Study questions:
• 1. In the text on Fanconi anemia and chromosome fragility, how many of the 66 examined patients showed a FA cellular phenotype with increased DEB-induced chromosome fragility?
• 2. How would you put this sentence from the text on Fanconi anemia and chromosome fragility into Spanish: "Thus, baseline breakage frequency was proven not to be a useful method for discrimination of FA patients."
• 3. Carry on the text on Fanconi anemia and chromosome fragility from where it stops.

Text excerpt:

++++

This study revealed 10 (15.2%) out of 66 examined patients to have a FA cellular phenotype with increased DEB-induced chromosome fragility. A lower incidence of FA in the cohort of 66 patients with pediatric AA when compared to published data (25–30%) [1], could not be the true frequency of FA in Serbian patients with pediatric AA, as there might be the chance of selection bias, assuming that not all of patients with AA underwent DEB testing.

In our study, the spontaneous chromosome fragility (percentage of aberrant cells and breaks/cell) values in 10 FA patients were overlapping those in non FA patients. The International Fanconi’s Anemia Registry (IFAR) study showed that the range of spontaneous chromosome breaks in FA group of 104 patients (0.02–1.90 breaks/cell with a mean of 0.27) was overlapping with the range found in a non FA group of 224 patients (0.00–0.12 breaks/cell with a mean of 0.02) [16]. In this study, the unreliability of base line of chromosome breakage in differential diagnosis of FA [16,22] was confirmed. Thus, baseline breakage frequency was proven not to be a useful method for discrimination of FA patients.

++++

Dataset entries:
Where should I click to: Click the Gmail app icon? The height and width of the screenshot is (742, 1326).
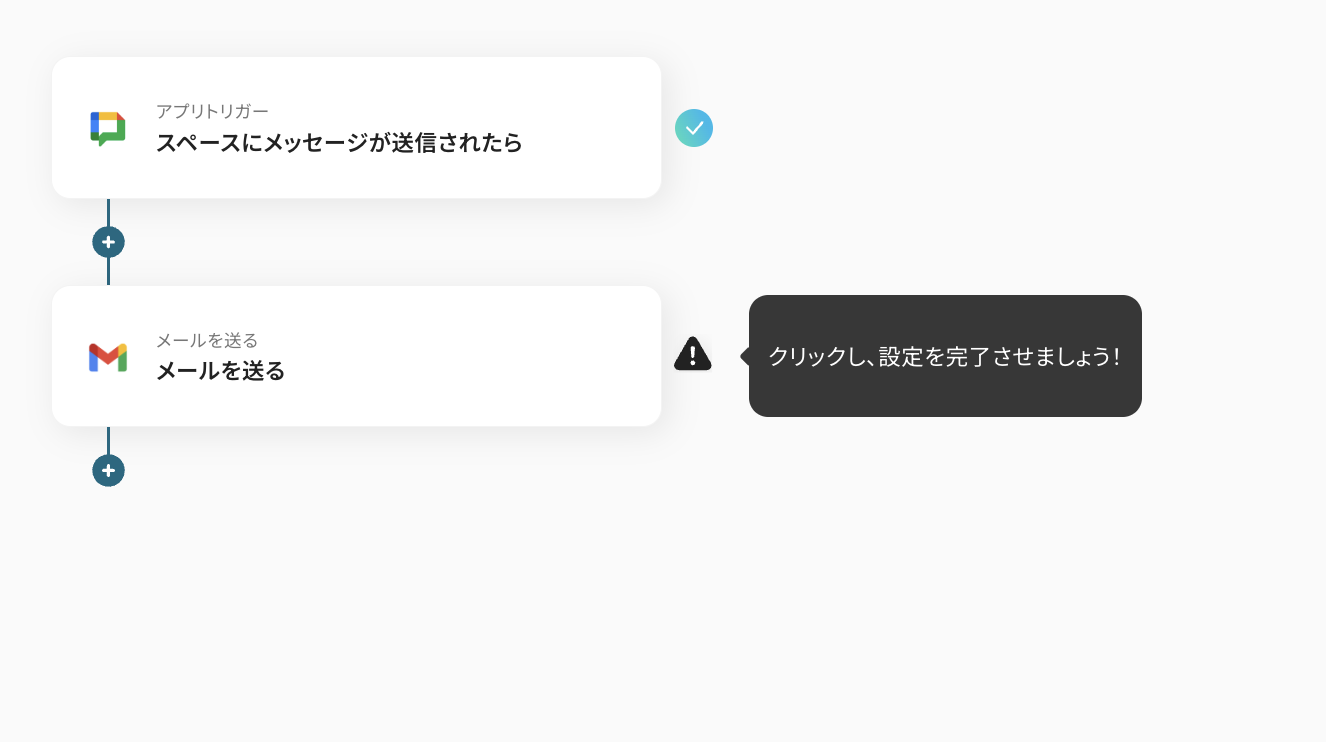click(109, 356)
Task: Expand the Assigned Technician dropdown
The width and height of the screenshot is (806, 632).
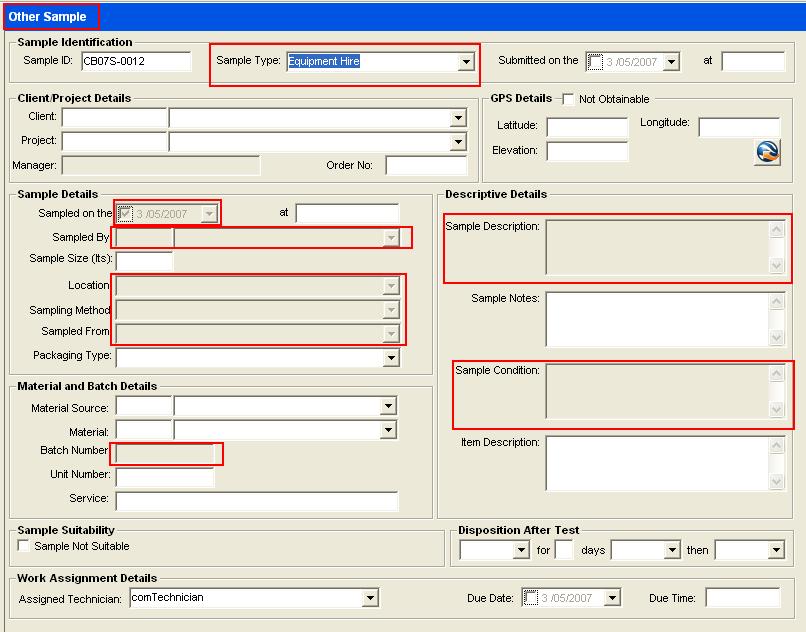Action: (x=370, y=598)
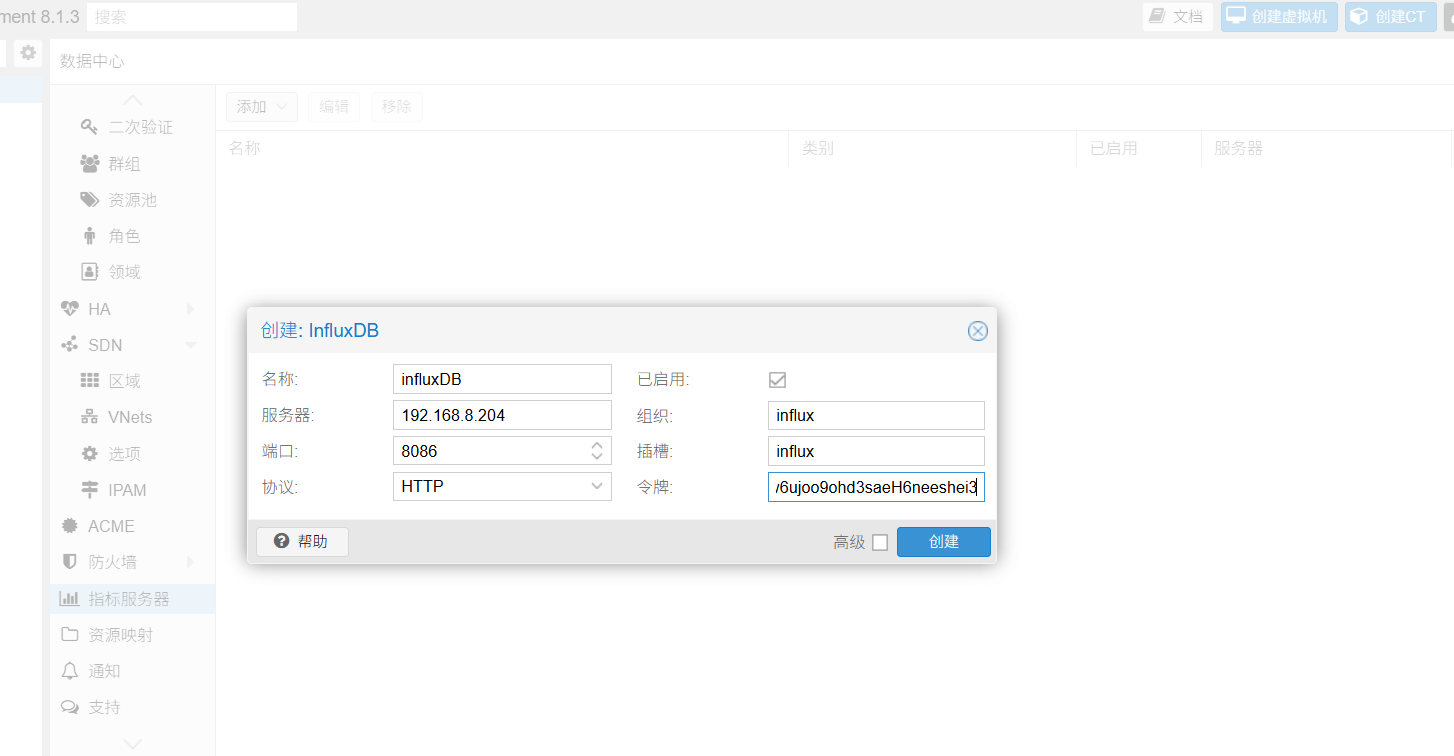This screenshot has width=1454, height=756.
Task: Toggle the 已启用 checkbox in dialog
Action: tap(777, 380)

++++

Results in order:
• 1. 10 patients (15.2%)

• 2. Así, se demostró que la frecuencia basal de roturas no es un método útil para discriminar a los pacientes con AF.

• 3.
According to the DEB sensitivity test, the percentage of DEB-induced aberrant cells in the examined groups was increased more than 26 times in FA patients when compared to non FA patients. The number of DEB-induced breaks/cells was more than 68 times higher in FA patients when compared to non FA patients. There was a clear discrimination between FA and non FA subgroups with no overlapping. The IFAR study, also significantly differed the FA group from the non FA group on the basis of DEB-induced chromosome fragility. The percentage of induced aberrant cells in their study was 85.15% in FA patients and 5.12% in the non FA group [16]. Similarly, the mean of DEB-induced breaks/cell in FA patients was 8.96, while in the non FA group it was 0.06 [16]. These two groups showed no overlapping. Our results are in the line with IFAR report [16] and other similar studies [22-24] because FA and non FA groups could be distinguished by the percentage of DEB-induced aberrant cells (FA 22.00–82.00% vs. non FA 0.00–12.00%) and breaks/cell (FA 0.26–4.39 vs. non FA 0.00–0.20).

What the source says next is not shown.